Woodstock area, if I'm not mistaken, is around Woodstock Ave. which is in the Reed College area and Eastmorland. Hawthorne would be way north, with Terwilliger being a return south again. 

Ross Island bridge or Sellwood bridge are the two best choices. Although the Sellwood bridge is supposedly "walk your bike" stuff unless they changed the rules. It's too narrow to ride in the street. 

If you come across the Sellwood bridge, ride west off Macadam and choose Corbett Ave. as your "bike friendly" route up to and across Barbur Blvd. Then up the hill from Barbur to Terwilliger and the Vets Hosp. 

If you're not a climber, you soon will be. *G* "Pill Hill" as Marquam Hill is called (OHSU and Vets Hosp. Dental School, Opthamology Clinic, Dornbecher Hosp, etc) is major view property just below Council Crest and the West Hills. You'll be riding from near Willamette River elevation to probably close to 1,000 above the river. Spectacular views, but you may find yourself looking at your bottom bracket a great deal for a third chain ring. 

Fenders and rain. Today is May 21. Record continuous rainfall in Portland for May is 22 days. We're on day 18 with more rain in the forecast. In inches the precip is about 60% past average for May. But we had a really dry Jan. and Feb. 

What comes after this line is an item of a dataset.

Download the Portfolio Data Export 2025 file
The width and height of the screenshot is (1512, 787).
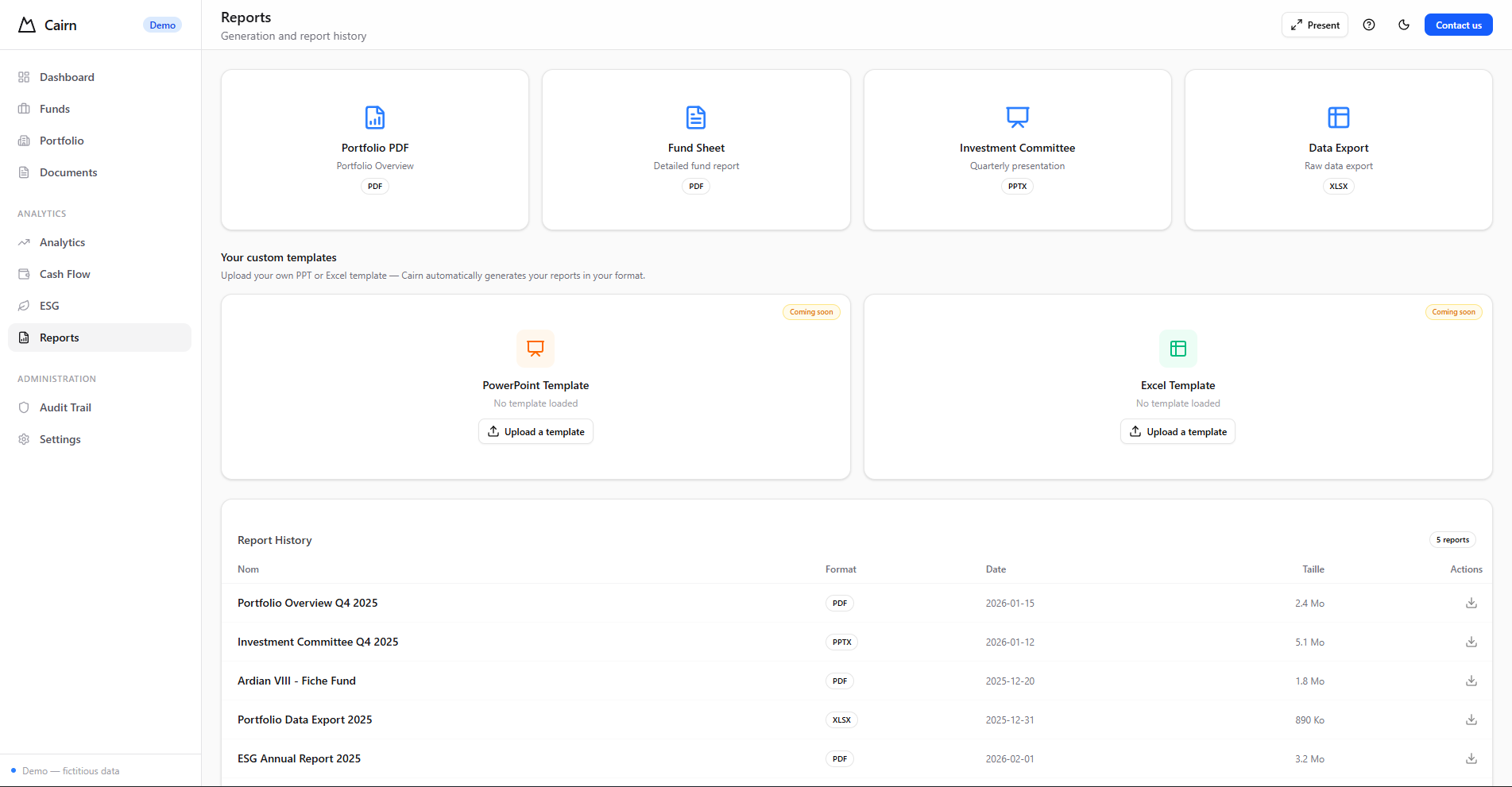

You can tell the Oregonians from the out-of-state types. Oregonians are the ones who don't own raingear. "Yeah, but I'm not going to be out in it that long." or "It's just misting." 

As a doctor you may be interested in knowing that the Willamette Valley (Portland is the north end of the Valley.) is the number one place in the world for mold and mildew -- and all the related allergies they precipitate. Place furniture in your house with ample ventilation space between it and outside walls. 

But the micro-brew beer is world class, and Willamette Valley wines are fast following.


----------



## mdehner

*Route suggestion from Sellwood...*

I ride throughout SE/SW Portland frequently, and obviously you will need to experiment to find what suits your tastes. I strongly suggest taking Tacoma west across the Sellwood Bridge and, if you have a decent sprint, take the one and only lane for yourself until you are safely over the bridge. Much safer and efficient that riding or even walking on the narrow sidewalk. If you lack the sprint or the gusto for that approach, the next-best alternative is to dare the sidewalk to the crest of the bridge, get some speed, and bunny-hop the curb, then take your lane from that point. (Just make sure you stick the landing.)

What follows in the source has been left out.